--- start Excerpt to read ---
Knowing which projector resolution is best for you can help you to get good value for money, and more importantly, to get the right projector for your application. In this Projector Source Canada article we will examine each aspect of resolution, so you will be prepared when comparing different projectors and their resolutions. We''ll start at the beginning by explaining the definitions of native and maximum resolutions.

Native resolution and maximum resolution


Projectors are called fixed-resolution displays because they have a set number of pixels (the individual dots that make up the image) that they can use to display images. For example, an XGA projector can display a maximum of approximately 786,000 pixels. This fixed array of pixels is known as the projector''s native resolution and is determined by the type of internal LCD panels or DLP chip the projector uses. Native resolution is the actual physical resolution of the projector, and the projector cannot display more pixels than this.

Maximum resolution, on the other hand, has nothing to do with the projector''s physical display. It is actually to do with the format of the signal being sent from the computer or video source to the projector. These signals come in many different resolution formats, and each projector will be programmed to recognise several of these signals. Maximum resolution is essentially the highest resolution of signal that the projector has been programmed to process and display.

The different types of resolution: SVGA, XGA, SXGA and UXGA


You will probably have heard the terms SVGA, XGA, SXGA and UXGA mentioned when referring to a projector''s resolution. These are the main "standards" of resolution, and simply represent the various fixed (native) resolutions of a projector''s internal panel or chip, on which an incoming signal must first be mapped before it can be projected. The four terms above describe common resolutions used by computers and projectors. The standards WVGA, WSVGA, WXGA and WUXGA describe common resolutions used by Widescreen (16:9 aspect ratio) home theatre projectors.

The table below compares these 8 standards:


 
Resolution

Pixels
(horizontal x vertical)

Total number of pixels

 
Notes

SVGA

800 x 600

480,000

Popular due to attractive prices and good quality images when projecting simple graphics and presentations

XGA

1024 x 768

786,000

Good for relatively high-resolution images from videos, detailed documents and graphics. More expensive than SVGA but an equally popular resolution standard

SXGA

1280 x 1024

1,311,000

High resolution and more expensive than XGA. SXGA products are good for command and control, engineering and applications where acute resolution of small details is necessary

UXGA

1600 x 12000

1,920,000

Used for very high resolution workstation applications that require lots of detail or information. These are expensive projectors that support a broad range of computer equipment

WVGA

854 x 480

410,000

Known as 480p resolution. Used for home theatre systems and other widescreen applications

WSVGA

1024 x 576

590,000

Known as 576p. The step up from 480p to 576p is generally not thought to be worth the cost.

WXGA

1280 x 720

922,000

Known as 720p resolution. This is the resolution for true native HDTV.

WUXGA

1920 x 1200

2,304,000

Full High Definition Resolution. Dramatic price increase from WXGA.
--- end Excerpt to read ---
--- start Data extract ---
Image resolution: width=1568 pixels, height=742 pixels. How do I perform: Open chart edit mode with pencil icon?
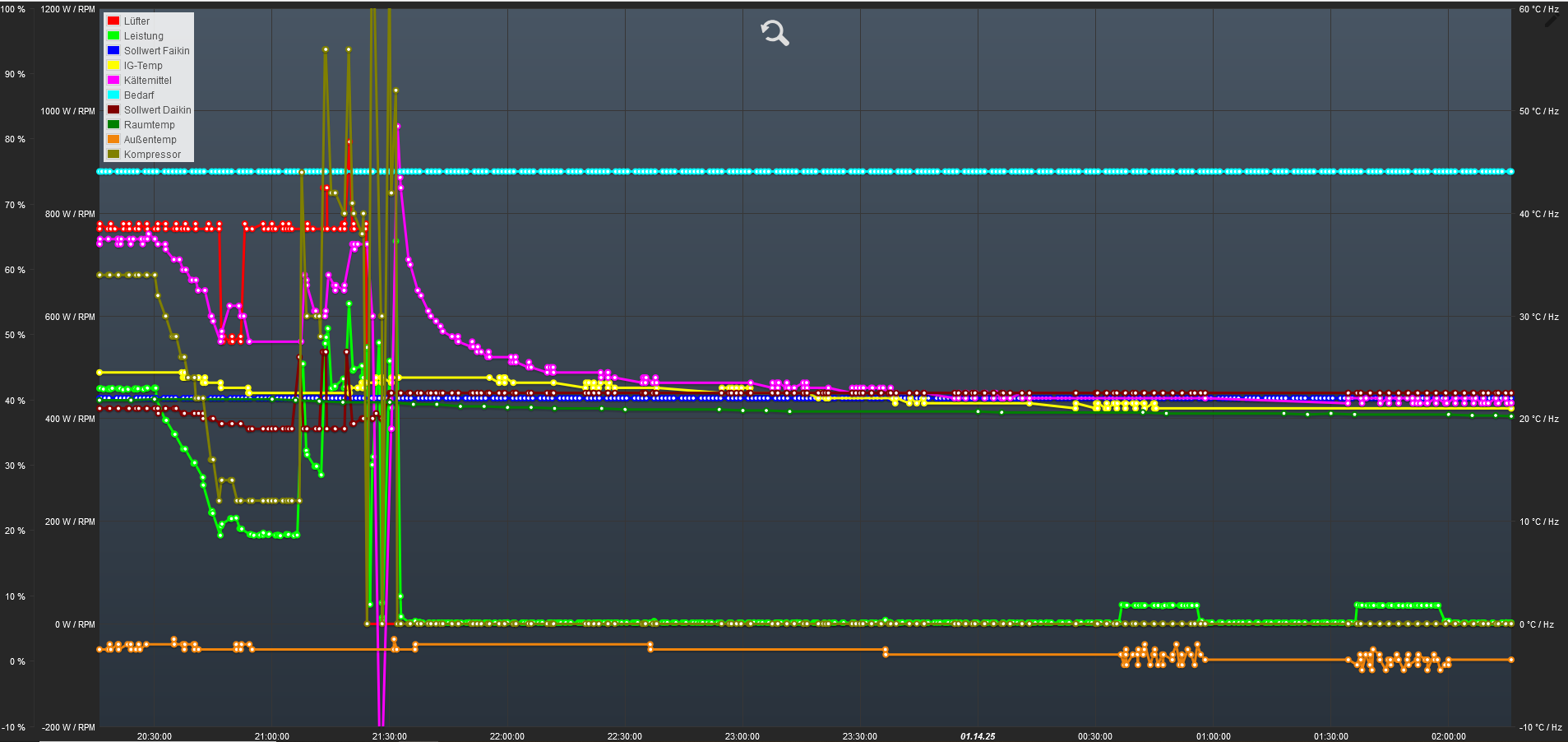click(x=1551, y=21)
--- end Data extract ---
▸ **Stated goal 1**: Please transcribe the part of the projector resolution article starting with "Native resolution and maximum" and going on through "pixels than this.".
▸ **Stated goal 2**: In the projector resolution article, which resolution standard is known as 720p?

▸ **Correct response 1**:
Native resolution and maximum resolution


Projectors are called fixed-resolution displays because they have a set number of pixels (the individual dots that make up the image) that they can use to display images. For example, an XGA projector can display a maximum of approximately 786,000 pixels. This fixed array of pixels is known as the projector''s native resolution and is determined by the type of internal LCD panels or DLP chip the projector uses. Native resolution is the actual physical resolution of the projector, and the projector cannot display more pixels than this.

▸ **Correct response 2**: WXGA, at 1280 x 720 pixels.